At the same time, he has said that for him - personally - the new tax plan is not good news.
"This is going to cost me a fortune, this thing, believe me," he told his supporters in St Charles, Missouri, on Wednesday. "Believe me, this is not good for me."
He is the first president in more than four decades not to publicly release his tax returns while running for office.
But from what we know about the structure of his businesses, Mr Trump actually stands to benefit from his party's tax plan.
Daniel Shaviro, a taxation professor at NYU's Law School, points to aspects of the Senate tax bill that would help the president.
First, there are changes in the estate tax and lowering the so-called "pass-through" rates on businesses.
The "pass-through" tax rates affect income derived from partnerships and companies that are known as limited liability.

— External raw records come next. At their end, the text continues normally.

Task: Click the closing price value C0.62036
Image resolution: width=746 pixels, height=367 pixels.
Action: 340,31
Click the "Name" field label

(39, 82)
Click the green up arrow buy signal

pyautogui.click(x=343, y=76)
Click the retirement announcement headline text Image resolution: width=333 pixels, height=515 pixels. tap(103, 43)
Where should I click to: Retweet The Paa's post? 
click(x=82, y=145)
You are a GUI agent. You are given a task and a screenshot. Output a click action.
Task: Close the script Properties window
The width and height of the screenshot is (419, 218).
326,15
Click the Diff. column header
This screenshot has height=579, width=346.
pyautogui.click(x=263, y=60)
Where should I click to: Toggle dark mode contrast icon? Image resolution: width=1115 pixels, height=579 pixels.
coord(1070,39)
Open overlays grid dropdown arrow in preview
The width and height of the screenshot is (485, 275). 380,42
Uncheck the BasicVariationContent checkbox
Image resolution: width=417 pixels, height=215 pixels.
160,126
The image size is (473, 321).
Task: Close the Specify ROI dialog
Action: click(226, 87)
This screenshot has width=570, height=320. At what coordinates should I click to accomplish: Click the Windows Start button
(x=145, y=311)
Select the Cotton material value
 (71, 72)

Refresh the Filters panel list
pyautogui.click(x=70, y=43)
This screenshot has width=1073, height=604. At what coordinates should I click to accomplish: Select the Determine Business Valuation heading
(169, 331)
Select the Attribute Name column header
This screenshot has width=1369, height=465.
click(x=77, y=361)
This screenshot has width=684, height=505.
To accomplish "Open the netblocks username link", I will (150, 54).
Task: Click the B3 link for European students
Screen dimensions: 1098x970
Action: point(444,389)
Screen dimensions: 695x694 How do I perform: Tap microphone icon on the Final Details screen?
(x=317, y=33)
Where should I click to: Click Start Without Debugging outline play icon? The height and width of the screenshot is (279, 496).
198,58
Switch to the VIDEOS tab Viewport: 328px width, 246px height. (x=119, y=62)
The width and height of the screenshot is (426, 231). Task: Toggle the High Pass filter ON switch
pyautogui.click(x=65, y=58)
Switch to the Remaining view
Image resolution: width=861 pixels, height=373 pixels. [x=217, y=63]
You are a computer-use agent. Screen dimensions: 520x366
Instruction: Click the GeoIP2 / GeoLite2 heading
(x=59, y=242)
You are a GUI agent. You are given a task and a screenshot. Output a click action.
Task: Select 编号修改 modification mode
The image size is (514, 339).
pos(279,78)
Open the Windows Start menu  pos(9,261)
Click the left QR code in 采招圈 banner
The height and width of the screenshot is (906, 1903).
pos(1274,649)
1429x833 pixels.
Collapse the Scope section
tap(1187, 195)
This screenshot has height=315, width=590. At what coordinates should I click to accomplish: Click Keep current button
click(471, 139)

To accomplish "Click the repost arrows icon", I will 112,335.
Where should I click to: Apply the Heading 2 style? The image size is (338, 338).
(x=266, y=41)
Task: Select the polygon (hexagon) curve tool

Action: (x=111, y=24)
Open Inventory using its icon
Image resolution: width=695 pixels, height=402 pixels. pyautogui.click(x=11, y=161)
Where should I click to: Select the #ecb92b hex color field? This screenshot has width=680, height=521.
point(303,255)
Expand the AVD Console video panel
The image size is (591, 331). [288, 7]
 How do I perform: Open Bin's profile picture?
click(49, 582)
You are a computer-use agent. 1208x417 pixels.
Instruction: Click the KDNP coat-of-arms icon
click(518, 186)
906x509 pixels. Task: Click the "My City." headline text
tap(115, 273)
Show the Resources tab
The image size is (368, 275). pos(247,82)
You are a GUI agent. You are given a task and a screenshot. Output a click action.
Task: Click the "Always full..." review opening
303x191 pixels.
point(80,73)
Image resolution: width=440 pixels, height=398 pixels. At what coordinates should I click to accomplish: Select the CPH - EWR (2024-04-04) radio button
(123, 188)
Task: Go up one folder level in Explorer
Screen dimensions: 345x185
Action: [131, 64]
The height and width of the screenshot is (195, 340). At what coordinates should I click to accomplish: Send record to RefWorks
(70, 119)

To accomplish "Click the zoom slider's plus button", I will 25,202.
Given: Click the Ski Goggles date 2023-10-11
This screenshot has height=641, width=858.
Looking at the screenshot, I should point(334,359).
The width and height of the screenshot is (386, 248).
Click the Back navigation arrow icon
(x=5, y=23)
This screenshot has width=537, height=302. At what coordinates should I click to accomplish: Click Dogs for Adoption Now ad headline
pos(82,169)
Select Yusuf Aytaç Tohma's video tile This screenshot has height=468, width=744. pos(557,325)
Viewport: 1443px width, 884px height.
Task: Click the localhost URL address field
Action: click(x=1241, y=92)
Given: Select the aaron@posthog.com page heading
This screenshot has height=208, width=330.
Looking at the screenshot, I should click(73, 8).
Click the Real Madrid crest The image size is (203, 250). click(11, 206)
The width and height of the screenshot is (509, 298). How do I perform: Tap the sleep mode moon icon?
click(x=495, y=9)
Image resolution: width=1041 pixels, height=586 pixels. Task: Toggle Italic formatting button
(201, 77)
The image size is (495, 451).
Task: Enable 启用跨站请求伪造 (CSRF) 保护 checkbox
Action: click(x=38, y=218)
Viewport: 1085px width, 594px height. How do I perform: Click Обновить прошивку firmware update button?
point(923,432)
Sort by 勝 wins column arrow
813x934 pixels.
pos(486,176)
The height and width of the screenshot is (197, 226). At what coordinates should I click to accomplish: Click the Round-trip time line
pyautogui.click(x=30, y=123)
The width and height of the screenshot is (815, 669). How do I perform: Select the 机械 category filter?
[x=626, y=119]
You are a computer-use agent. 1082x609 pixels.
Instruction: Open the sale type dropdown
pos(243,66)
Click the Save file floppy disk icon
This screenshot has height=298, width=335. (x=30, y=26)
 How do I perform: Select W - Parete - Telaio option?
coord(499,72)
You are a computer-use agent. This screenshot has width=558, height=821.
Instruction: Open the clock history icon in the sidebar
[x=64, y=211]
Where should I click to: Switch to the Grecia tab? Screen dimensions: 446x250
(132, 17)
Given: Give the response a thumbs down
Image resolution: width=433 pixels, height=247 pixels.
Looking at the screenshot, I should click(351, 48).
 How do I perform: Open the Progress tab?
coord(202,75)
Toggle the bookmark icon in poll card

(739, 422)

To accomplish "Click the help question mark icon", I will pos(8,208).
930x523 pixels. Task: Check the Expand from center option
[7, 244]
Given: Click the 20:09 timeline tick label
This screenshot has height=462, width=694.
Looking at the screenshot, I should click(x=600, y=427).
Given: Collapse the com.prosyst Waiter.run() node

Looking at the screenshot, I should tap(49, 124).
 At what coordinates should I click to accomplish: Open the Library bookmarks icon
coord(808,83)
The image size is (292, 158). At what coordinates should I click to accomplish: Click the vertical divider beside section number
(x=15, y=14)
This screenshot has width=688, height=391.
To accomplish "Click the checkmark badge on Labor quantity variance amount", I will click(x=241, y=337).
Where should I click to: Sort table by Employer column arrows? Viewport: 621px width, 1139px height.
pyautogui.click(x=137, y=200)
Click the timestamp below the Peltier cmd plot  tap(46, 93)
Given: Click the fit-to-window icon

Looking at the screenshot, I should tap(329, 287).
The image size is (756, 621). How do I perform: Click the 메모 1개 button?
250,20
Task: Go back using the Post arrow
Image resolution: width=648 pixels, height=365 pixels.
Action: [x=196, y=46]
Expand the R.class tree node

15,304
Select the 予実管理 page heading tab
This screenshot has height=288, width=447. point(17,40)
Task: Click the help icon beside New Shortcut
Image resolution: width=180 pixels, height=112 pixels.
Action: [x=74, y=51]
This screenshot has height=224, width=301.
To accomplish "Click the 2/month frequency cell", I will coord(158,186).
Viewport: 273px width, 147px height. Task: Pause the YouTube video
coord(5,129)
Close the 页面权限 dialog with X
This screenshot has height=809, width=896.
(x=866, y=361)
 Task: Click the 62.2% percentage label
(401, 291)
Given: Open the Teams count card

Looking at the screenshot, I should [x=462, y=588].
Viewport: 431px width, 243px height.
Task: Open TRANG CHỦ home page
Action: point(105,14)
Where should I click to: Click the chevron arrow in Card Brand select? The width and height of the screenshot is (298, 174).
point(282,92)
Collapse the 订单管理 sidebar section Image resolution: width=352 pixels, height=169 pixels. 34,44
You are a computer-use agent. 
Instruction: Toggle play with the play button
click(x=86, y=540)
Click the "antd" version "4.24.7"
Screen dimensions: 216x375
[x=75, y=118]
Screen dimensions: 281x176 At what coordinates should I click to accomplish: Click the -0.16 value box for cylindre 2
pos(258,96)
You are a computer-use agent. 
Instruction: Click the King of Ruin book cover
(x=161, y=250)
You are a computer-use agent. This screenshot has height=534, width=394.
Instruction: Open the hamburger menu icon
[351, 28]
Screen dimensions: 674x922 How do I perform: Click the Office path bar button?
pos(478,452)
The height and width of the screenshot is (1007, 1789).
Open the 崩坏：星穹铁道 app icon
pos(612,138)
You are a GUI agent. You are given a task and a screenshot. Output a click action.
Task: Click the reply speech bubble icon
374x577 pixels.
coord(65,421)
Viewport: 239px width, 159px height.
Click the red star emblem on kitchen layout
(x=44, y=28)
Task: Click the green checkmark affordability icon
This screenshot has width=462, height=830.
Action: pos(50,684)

The president owns hundreds of these kinds of businesses and would benefit from a redesign of this tax code.
The repeal of the alternative minimum tax would also be hugely beneficial to Mr Trump, say analysts.
In the end, said Mr Shaviro, the president would find himself in a dramatically different situation, one that many other US taxpayers would envy.
Mr Shaviro said the president would come out better than many people in the US.
"A 28-year-old associate with a New York City law firm will pay taxes at a higher rate than he will," said Mr Shaviro.
One area where Mr Trump could find himself out of pocket is the Republican proposal to eliminate a federal income tax deduction for state and local taxes.
But it may be a small price for him to pay in light of the other goodies in the tax plan.